En l'absence de testament, c'est le Code civil qui détermine qui hérite et dans quelles proportions. C'est ce qu'on appelle la dévolution légale. Les règles sont précises mais souvent mal comprises, surtout quand il y a à la fois un conjoint et des enfants.

L'ordre des héritiers

La loi classe les héritiers en quatre ordres de priorité. Le premier ordre est celui des descendants (enfants, petits-enfants). Le deuxième est celui des parents et frères/sœurs. Le troisième est celui des ascendants autres que les parents (grands-parents). Le quatrième est celui des collatéraux éloignés (oncles, cousins).

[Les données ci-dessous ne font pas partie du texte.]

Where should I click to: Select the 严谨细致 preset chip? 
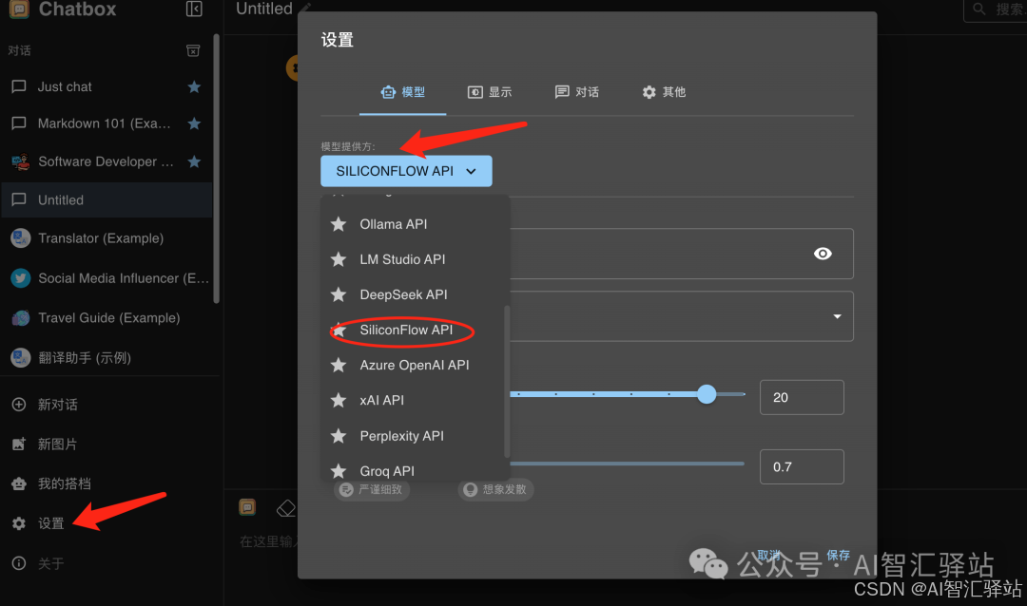(372, 490)
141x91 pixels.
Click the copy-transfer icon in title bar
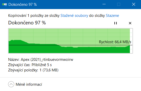(5, 5)
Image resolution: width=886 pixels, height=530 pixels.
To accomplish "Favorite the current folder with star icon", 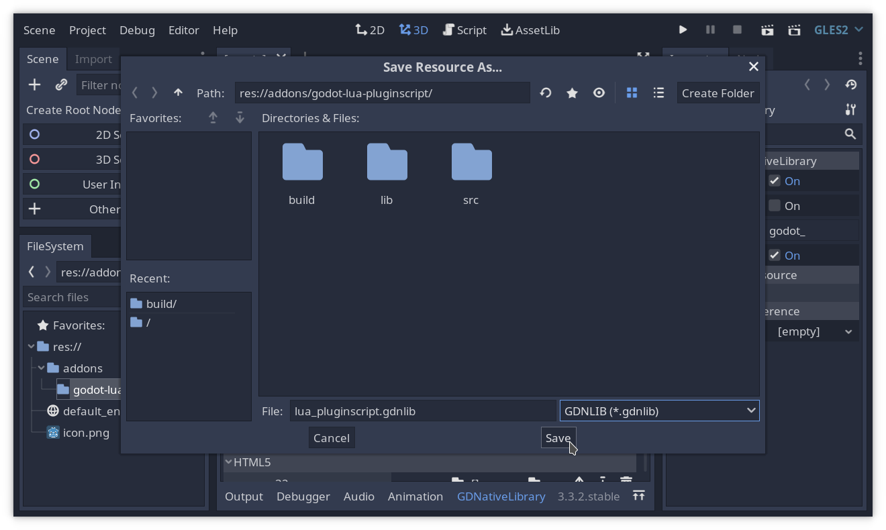I will point(572,93).
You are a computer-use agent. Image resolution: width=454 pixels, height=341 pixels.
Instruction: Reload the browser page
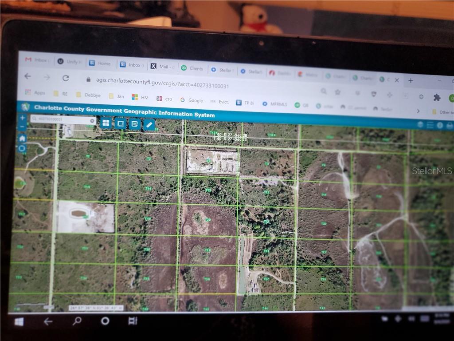pos(66,78)
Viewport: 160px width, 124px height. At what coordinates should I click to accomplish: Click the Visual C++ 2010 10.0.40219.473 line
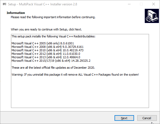[x=47, y=50]
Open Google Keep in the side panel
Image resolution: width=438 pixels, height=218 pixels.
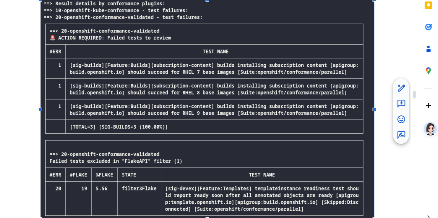428,5
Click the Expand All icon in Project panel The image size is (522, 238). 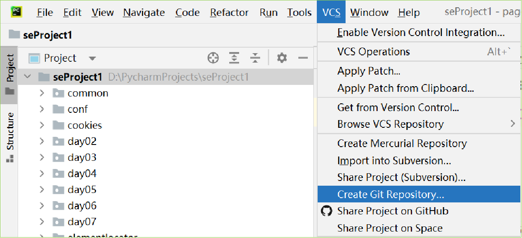[x=234, y=58]
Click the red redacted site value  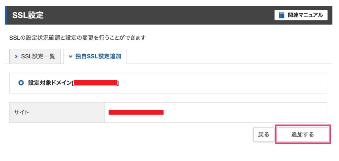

Chaque ordre exclut le suivant : tant qu'il existe un héritier du premier ordre, les héritiers des ordres suivants ne reçoivent rien.

Les droits du conjoint survivant

Le conjoint marié a une place particulière. En présence d'enfants communs, il a le choix entre l'usufruit de la totalité de la succession ou la pleine propriété d'un quart. En présence d'enfants d'un autre lit, il reçoit automatiquement un quart en pleine propriété — le choix de l'usufruit total n'est plus possible. En l'absence de descendant, le conjoint partage avec les parents du défunt.

Le cas des enfants

Les enfants héritent à parts égales, qu'ils soient nés du mariage, hors mariage ou adoptés. La loi ne fait aucune distinction. Si un enfant est prédécédé mais a lui-même des enfants, ceux-ci héritent par représentation — ils se partagent la part de leur parent décédé.

Quand il n'y a ni conjoint ni enfant

La succession remonte aux parents, puis se partage entre frères et sœurs. Si les parents sont décédés, les frères et sœurs héritent de tout. S'il n'y a ni descendant, ni conjoint, ni parent, ni frère/sœur, la succession va aux grands-parents, puis aux cousins. Au-delà du 6e degré de parenté, l'État récupère la succession en déshérence.

Le partenaire de PACS n'hérite pas. Sans testament, le partenaire de PACS ne reçoit rien de la succession. C'est la différence fondamentale avec le mariage. Si le défunt voulait protéger son partenaire, il devait avoir rédigé un testament — en son absence, le partenaire n'a aucun droit successoral.